All Lettuce is not created equal nutritionally!
As we enter the summer, many people eat more salads. Did you know that not all lettuce is created equal?! Don’t get me started on what you may be using on top of your salad undoing any of the good nutrients in it!
Keeping it short and sweet this month!
There are four main types of lettuce crisphead, romaine, leaf and butterhead.
Crisphead lettuce looks more like a cabbage, the leaves are crisp and tightly packed. The most common type of crisphead lettuce is iceberg. Its inner leaves are usually whiter than other types of lettuce. Less nutritious.

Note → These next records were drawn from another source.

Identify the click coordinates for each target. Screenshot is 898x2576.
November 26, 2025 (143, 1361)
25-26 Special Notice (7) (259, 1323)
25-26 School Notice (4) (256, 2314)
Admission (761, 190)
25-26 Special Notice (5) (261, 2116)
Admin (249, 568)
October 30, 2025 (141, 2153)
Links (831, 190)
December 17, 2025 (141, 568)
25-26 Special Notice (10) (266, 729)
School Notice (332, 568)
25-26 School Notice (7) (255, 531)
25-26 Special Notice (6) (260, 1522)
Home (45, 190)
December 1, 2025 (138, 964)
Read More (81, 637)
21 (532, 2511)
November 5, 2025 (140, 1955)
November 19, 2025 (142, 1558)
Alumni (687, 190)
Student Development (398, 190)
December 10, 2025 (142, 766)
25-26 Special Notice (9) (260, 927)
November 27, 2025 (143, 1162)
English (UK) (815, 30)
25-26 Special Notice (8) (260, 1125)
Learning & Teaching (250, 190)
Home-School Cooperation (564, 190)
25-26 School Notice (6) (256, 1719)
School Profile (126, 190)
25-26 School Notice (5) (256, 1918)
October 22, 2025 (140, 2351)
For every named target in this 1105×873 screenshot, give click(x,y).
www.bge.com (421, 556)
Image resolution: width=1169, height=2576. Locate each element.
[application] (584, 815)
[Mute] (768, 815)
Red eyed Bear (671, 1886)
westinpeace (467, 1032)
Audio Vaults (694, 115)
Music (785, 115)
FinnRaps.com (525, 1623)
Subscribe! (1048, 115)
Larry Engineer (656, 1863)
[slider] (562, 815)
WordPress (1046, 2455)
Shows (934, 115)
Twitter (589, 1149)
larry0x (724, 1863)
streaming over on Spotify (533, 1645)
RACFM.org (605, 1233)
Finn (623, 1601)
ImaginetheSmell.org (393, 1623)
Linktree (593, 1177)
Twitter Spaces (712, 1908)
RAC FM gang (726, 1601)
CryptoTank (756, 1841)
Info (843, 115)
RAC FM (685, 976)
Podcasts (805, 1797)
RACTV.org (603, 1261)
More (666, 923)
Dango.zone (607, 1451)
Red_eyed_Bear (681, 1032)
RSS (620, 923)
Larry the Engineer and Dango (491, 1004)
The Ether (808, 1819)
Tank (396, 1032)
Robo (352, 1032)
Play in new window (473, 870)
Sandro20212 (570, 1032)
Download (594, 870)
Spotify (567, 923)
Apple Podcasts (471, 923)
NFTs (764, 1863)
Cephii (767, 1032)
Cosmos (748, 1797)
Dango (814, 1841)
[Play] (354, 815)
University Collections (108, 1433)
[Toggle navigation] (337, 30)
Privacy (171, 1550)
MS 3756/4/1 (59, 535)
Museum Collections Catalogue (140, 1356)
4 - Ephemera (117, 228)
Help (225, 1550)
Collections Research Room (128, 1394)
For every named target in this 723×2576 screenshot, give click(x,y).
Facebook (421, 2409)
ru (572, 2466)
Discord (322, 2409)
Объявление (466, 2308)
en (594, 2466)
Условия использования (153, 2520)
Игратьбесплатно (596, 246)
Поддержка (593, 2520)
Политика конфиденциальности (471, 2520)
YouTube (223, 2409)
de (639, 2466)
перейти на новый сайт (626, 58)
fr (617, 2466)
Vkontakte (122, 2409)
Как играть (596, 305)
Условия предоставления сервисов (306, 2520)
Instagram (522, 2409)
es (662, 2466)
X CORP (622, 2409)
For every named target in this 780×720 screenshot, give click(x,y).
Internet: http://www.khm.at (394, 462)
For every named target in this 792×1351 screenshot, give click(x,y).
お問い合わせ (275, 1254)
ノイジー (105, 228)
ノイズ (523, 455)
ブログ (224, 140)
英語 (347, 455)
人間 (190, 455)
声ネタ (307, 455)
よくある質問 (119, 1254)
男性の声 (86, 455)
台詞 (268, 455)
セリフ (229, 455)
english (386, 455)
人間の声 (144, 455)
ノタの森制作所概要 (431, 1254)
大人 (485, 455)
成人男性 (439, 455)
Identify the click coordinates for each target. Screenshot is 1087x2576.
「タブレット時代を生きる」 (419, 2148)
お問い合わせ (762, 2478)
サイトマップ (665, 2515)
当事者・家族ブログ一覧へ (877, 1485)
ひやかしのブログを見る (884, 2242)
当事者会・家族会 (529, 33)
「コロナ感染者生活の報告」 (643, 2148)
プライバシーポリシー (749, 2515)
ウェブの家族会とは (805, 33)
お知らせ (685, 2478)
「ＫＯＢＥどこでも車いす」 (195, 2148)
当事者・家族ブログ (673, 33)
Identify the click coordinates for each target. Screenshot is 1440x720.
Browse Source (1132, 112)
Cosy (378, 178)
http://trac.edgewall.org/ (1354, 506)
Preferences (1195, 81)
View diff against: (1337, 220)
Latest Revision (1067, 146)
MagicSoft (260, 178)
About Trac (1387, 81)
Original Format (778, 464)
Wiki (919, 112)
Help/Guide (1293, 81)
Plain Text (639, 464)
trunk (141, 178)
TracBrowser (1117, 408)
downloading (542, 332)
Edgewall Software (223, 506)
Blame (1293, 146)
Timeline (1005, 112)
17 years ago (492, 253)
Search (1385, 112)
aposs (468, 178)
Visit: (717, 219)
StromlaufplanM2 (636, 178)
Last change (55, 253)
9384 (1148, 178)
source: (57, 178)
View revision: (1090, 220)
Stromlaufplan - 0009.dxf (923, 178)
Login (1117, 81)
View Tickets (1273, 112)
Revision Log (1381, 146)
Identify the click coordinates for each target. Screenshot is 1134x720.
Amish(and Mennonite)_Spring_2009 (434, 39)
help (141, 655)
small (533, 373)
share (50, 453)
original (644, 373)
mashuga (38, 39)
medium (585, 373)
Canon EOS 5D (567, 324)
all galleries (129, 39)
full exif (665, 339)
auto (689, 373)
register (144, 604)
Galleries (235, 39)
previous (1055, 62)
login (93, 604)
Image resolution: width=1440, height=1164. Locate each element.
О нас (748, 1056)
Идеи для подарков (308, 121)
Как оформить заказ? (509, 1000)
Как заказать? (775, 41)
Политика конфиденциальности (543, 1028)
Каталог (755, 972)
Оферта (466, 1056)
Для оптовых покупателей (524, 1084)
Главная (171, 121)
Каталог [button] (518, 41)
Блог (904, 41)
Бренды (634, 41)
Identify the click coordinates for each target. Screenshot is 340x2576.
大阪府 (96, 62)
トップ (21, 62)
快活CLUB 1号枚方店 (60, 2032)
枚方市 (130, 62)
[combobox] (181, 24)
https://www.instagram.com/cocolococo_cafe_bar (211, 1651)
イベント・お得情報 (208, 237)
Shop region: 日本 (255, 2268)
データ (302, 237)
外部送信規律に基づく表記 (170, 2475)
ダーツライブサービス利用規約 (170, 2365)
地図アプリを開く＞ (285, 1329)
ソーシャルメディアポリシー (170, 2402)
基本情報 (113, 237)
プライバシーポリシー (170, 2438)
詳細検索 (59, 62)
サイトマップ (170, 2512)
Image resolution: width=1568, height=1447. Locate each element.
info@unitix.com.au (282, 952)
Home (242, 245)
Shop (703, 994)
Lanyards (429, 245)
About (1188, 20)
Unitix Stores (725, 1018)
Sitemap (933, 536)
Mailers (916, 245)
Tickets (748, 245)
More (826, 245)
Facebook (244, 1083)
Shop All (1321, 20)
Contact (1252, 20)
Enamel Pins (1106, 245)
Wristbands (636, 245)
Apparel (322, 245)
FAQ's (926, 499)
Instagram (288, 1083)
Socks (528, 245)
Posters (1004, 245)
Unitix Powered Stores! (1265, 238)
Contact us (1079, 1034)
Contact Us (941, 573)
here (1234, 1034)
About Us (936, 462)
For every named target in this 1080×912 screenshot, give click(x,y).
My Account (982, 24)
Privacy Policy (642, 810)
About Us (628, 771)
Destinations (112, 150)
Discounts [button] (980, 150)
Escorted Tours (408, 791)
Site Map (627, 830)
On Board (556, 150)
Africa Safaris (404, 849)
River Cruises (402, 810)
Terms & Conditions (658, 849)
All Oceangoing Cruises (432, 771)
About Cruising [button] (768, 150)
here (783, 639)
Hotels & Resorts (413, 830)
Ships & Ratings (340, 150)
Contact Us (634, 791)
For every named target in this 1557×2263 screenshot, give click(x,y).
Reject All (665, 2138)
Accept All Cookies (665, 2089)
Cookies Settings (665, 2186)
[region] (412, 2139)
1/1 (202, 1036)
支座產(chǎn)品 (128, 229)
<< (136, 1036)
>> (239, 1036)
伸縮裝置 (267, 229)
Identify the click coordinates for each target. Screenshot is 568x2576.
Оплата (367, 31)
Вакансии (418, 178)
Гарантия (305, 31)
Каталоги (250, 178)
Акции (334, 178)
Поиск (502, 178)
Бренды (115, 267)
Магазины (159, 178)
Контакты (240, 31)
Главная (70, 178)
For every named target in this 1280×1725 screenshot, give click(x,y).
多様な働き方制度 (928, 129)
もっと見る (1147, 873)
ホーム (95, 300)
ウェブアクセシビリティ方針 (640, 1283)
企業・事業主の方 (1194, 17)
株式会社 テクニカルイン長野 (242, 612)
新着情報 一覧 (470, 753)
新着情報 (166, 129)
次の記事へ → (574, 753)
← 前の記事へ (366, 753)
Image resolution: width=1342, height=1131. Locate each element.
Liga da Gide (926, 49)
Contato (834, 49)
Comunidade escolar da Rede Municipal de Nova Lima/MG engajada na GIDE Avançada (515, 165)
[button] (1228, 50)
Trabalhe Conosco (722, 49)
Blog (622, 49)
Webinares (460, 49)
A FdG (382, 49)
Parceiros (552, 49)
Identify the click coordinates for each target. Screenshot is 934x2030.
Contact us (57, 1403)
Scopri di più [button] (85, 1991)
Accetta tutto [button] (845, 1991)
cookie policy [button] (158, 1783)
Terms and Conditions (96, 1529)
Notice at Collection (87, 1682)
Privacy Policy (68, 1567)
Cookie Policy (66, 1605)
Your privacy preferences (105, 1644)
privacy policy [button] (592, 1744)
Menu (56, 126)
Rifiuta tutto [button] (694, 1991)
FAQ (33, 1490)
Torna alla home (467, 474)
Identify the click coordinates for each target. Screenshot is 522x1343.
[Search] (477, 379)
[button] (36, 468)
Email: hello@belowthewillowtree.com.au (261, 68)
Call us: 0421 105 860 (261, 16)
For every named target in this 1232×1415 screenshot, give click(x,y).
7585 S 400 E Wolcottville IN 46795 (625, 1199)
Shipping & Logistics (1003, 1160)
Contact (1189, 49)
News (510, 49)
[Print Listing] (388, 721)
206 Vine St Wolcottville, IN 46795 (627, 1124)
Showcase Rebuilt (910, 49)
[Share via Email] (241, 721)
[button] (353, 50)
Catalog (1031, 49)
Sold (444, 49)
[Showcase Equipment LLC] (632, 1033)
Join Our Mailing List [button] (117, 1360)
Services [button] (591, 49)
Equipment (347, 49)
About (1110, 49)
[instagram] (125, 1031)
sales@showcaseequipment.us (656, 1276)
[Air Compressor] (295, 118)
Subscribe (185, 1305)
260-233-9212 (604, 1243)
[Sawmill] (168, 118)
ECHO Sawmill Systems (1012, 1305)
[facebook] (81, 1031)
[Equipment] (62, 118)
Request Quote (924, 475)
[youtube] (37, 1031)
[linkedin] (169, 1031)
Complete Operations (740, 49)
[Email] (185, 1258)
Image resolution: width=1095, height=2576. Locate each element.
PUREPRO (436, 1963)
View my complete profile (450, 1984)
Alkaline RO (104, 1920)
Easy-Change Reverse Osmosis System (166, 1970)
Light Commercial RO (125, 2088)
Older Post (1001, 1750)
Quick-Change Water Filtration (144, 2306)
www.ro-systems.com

Romaine Lettuce is very popular. Romaine’s leaves are long and greener than those of crisphead lettuce, although it has a similar crisp texture. Not a load of nutrition.
Leaf lettuce has flat leaves that are joined at the stem, rather than clustered in a head. Red leaf, green leaf, and oak leaf are all examples of leaf lettuce. More nutritious.
Butterhead lettuce looks different from the other types of lettuce because its leaves are spread out more and have a grassy appearance. It has a mild flavor. Boston and Bibb lettuce are both examples of butterhead lettuce. Not a load of nutrition.
Some other vegetables are often referred to as lettuce, but they are actually a different species of vegetables. Examples include arugula (my favorite!) watercress and mizuna.
Nutrients in greens can vary, but the nutrients found in them are:
Vitamin A
Folate
Vitamin C
Vitamin K
Vitamin E
Calcium
Magnesium
Potassium
Fiber
What should you be using for a salad then?!
Not necessarily ALL lettuce! A mix of greens is the most nutritious.
Iceberg lettuce has the least nutrients, mostly water and crunch, romaine lettuce has a little bit more than iceberg.
Using a mix of greens, a baby spring mix with some kale, spinach, watercress, microgreens, beet greens and Swiss chard is a great way to get more nutrients, add some arugula for more flavor.
Regarding salad dressing, you truly are better off making it homemade. There are some dressings out there made with better ingredients, like Primal Kitchen. Most salad dressings contain canola oil and or soy oils, highly inflammatory and to be avoided at all costs!
Mix up your greens for variety!
This month I will share a variety of salad dressings you can make at home.
Blue Cheese Dressing
½ cup full fat sour cream or Greek yogurt
1 tablespoon crumbled blue cheese
1 Tablespoon snipped fresh chives
½ cup fresh lemon juice
1 garlic clove peeled and minced
Combine yogurt and bleu cheese in a small saucepan. Warm over low heat for 1-2 minutes while whisking constantly, just until the bleu cheese is melted. Remove from heat and whisk in the lemon juice, chives and garlic. Serve immediately (great over fresh steamed veggies too, asparagus, zucchini, cauliflower etc.)
Grandma’s Butter Vinaigrette
1 stick of grass-fed butter melted
4 TBSP Apple Cider Vinegar with the Mother in it
2 drops of liquid Stevia or 1 tsp of honey
Melt the butter, add the vinegar and stevia, mix thoroughly and serve warm.
Basic Vinaigrette
½ cup extra virgin olive oil
¼ cup red wine vinegar (or try apple cider, or for a sweeter dressing, Balsamic)
1 tsp Himalayan salt
1 tsp. raw honey (or maple syrup)
1 Tbsp. fresh lemon juice
2 tsp chopped fresh herbs (like basil, oregano, parsley etc.)
Place all ingredients in a bowl, mix well. Can be stored in an airtight container for later use.
Creamy Avocado Citrus Dressing
1 ripe avocado
¼ cup apple Cider Vinegar (I use Bragg’s brand with the Mother in it)
¼ cup honey
3 Tbsp. lime juice
1 clove garlic
¼ cup cilantro
½ small jalapeno (or your preference)
¼ cup water (or more to thin to preference)
Salt and pepper to taste
Add all ingredients to food processor or blender and blend for about a minute or until smooth and creamy.
Ranch Dressing
To make the seasoning mix
2 Tbsp. dried parsley
1 tsp dried dill
1 tsp garlic powder
1 tsp onion powder
1/2 dried basil
1/2 tsp non processed salt
1/2 tsp pepper
1 tsp chives
To make the ranch dressing:
1/2 cup full fat Greek yogurt, plain or sour cream
1 tsp vinegar
1 Tbsp. seasoning mix
Water or milk to desired consistency
Salt to taste, optional.
Mix in a mason jar until even consistency. Store in refrigerator until use by date on milk/yogurt/sour cream.
The cholesterol you eat has very little impact on your cholesterol numbers, your body MAKES cholesterol to make
hormones and vitamin D, build healthy cell membranes, digest fats, and manage inflammation. In most cases,
high levels of cholesterol are due to inflammation and low hormones. Address the CAUSE, not the symptom!